§ **SUPPLIED RECORDS**
*****

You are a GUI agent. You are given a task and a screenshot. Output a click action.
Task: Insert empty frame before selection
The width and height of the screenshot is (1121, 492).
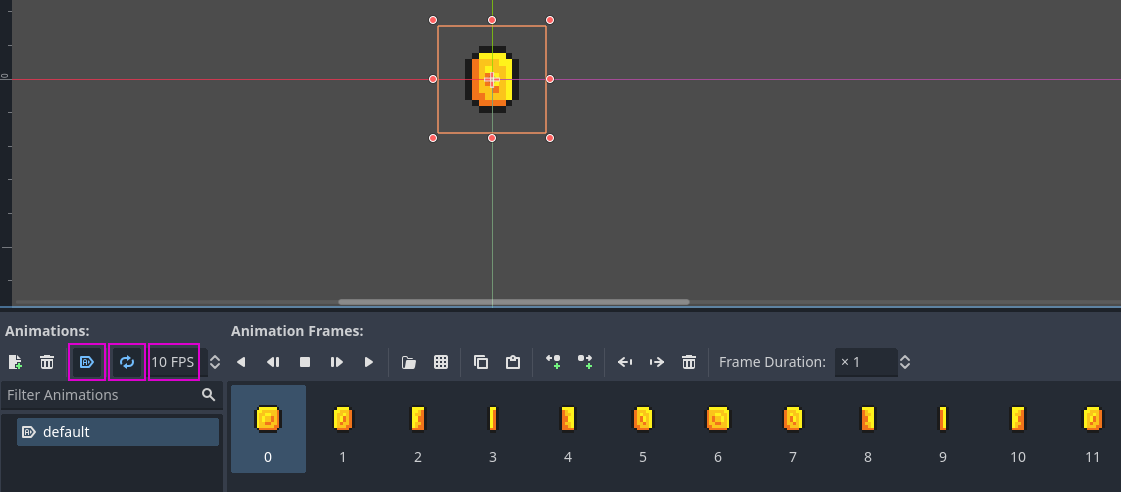[x=553, y=362]
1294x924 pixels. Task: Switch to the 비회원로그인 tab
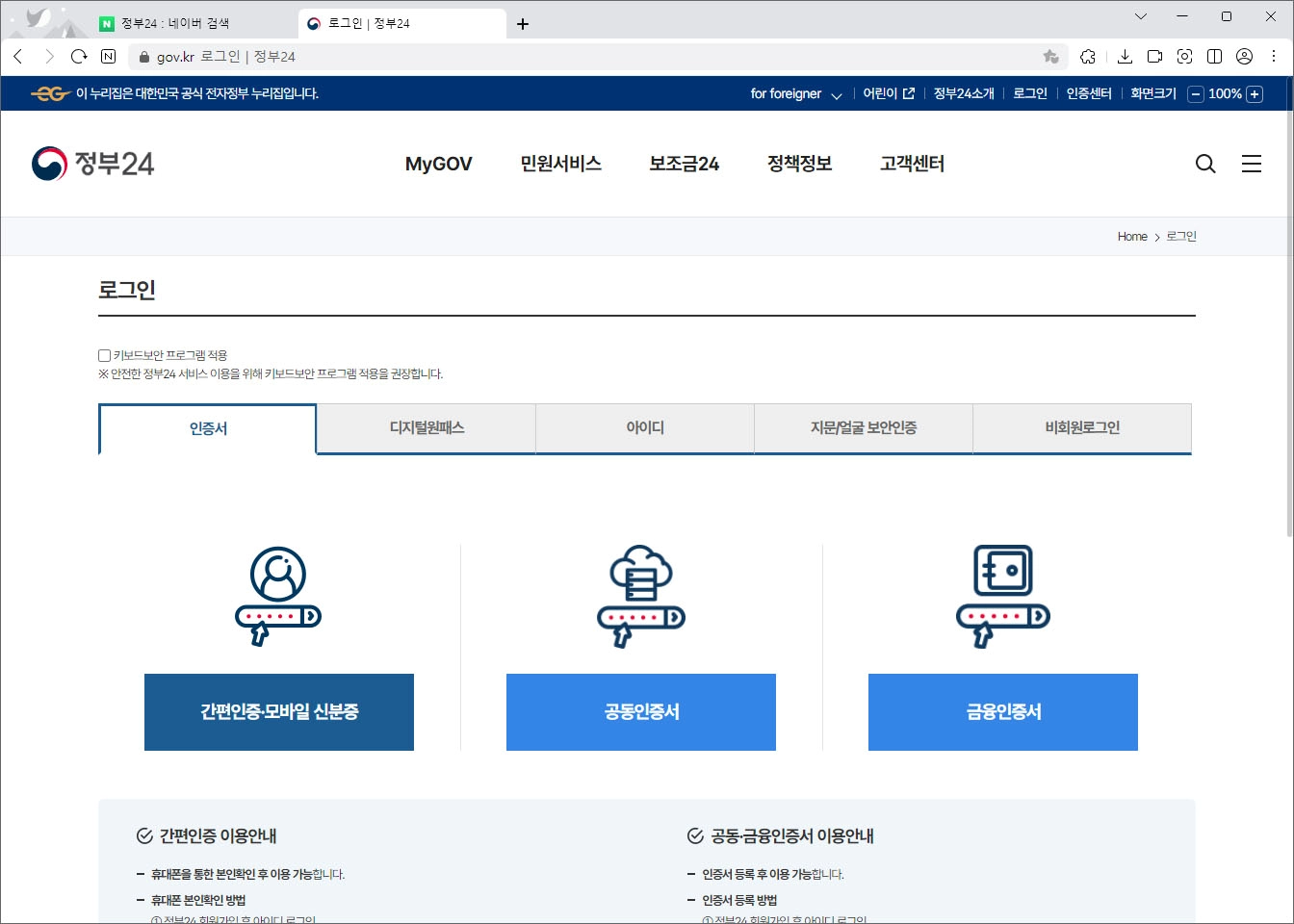[x=1082, y=428]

*****

Please transcribe every line of text in the records above word for word, omitting the pictures.

§ **SOLVED EXERCISE**
You are a GUI agent. You are given a task and a screenshot. Output a click action.
Task: Insert empty frame before selection
The width and height of the screenshot is (1121, 492).
[x=553, y=362]
1294x924 pixels. Task: Switch to the 비회원로그인 tab
[x=1082, y=428]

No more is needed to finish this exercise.